Description of the task:
Render every line of the data below as a numbered list, omitting blank lines and excluding the pictures.

════

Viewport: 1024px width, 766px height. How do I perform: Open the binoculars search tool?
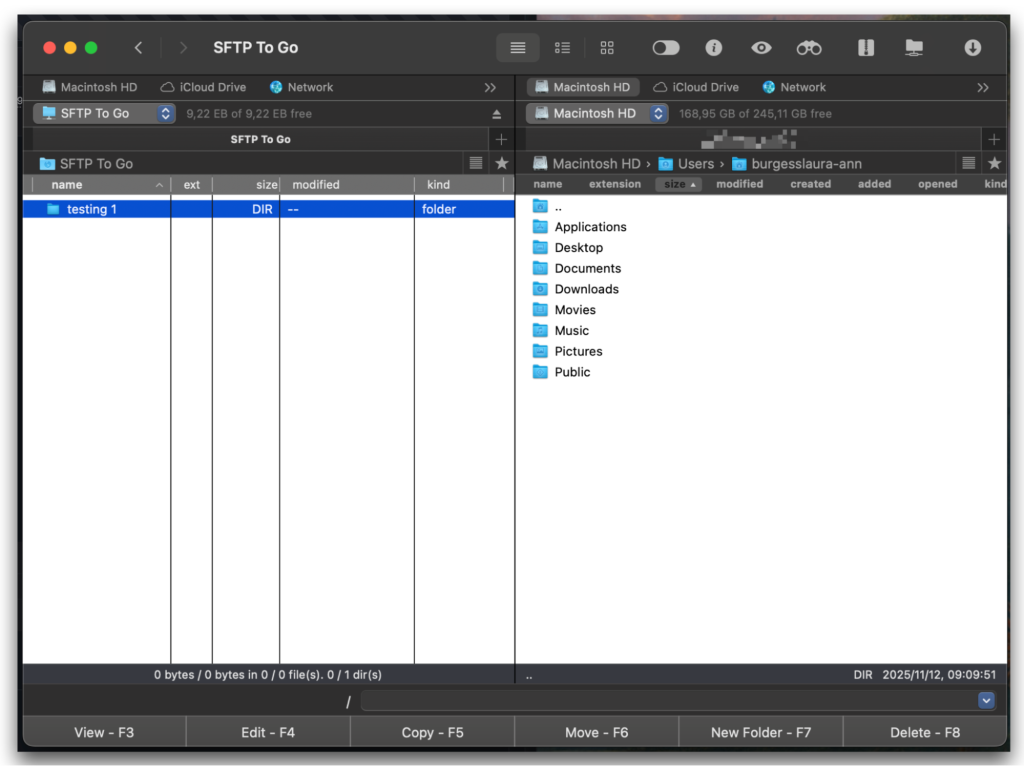click(808, 48)
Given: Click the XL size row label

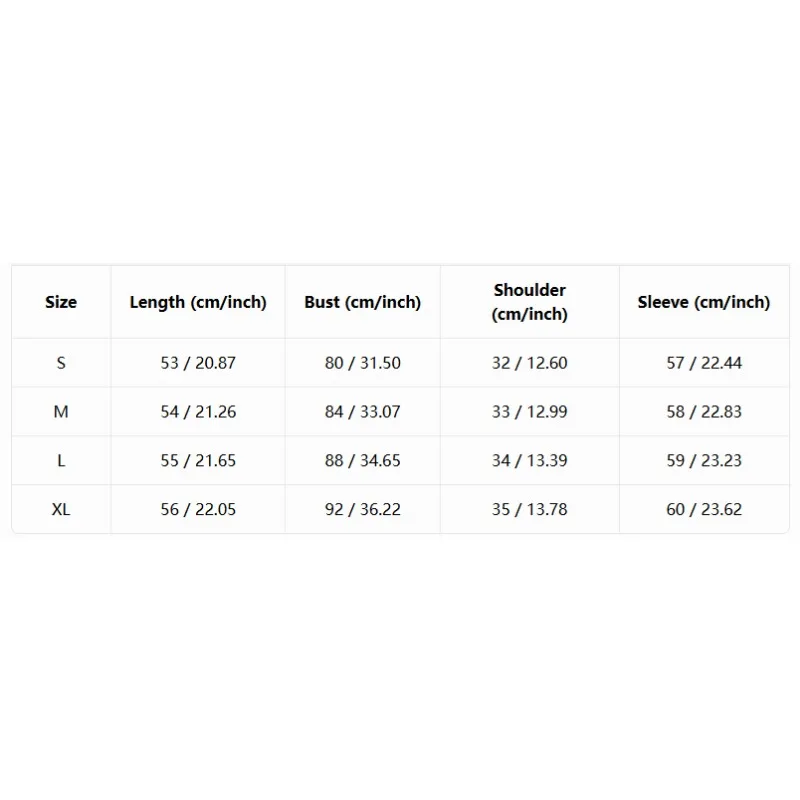Looking at the screenshot, I should point(61,509).
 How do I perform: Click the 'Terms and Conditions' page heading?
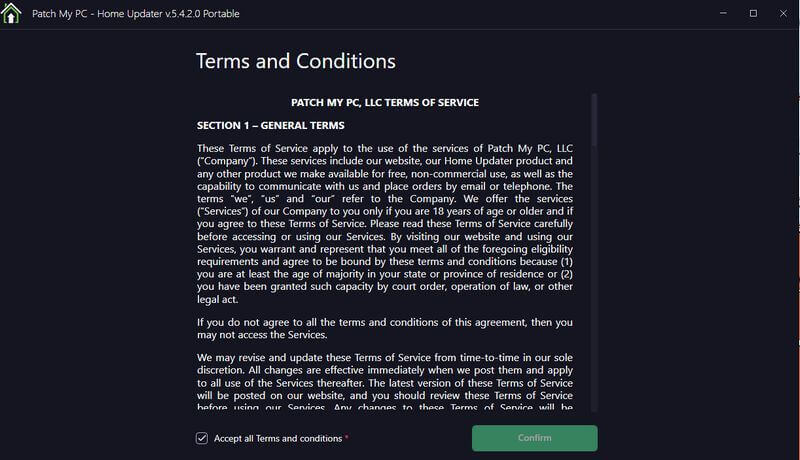point(295,61)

════

Solution:
1. Viewport: 1024px width, 766px height. How do I perform: Open the binoculars search tool?
2. click(808, 48)
3. Given: Click the XL size row label
4. Looking at the screenshot, I should point(61,509).
5.  How do I perform: Click the 'Terms and Conditions' page heading?
6. point(295,61)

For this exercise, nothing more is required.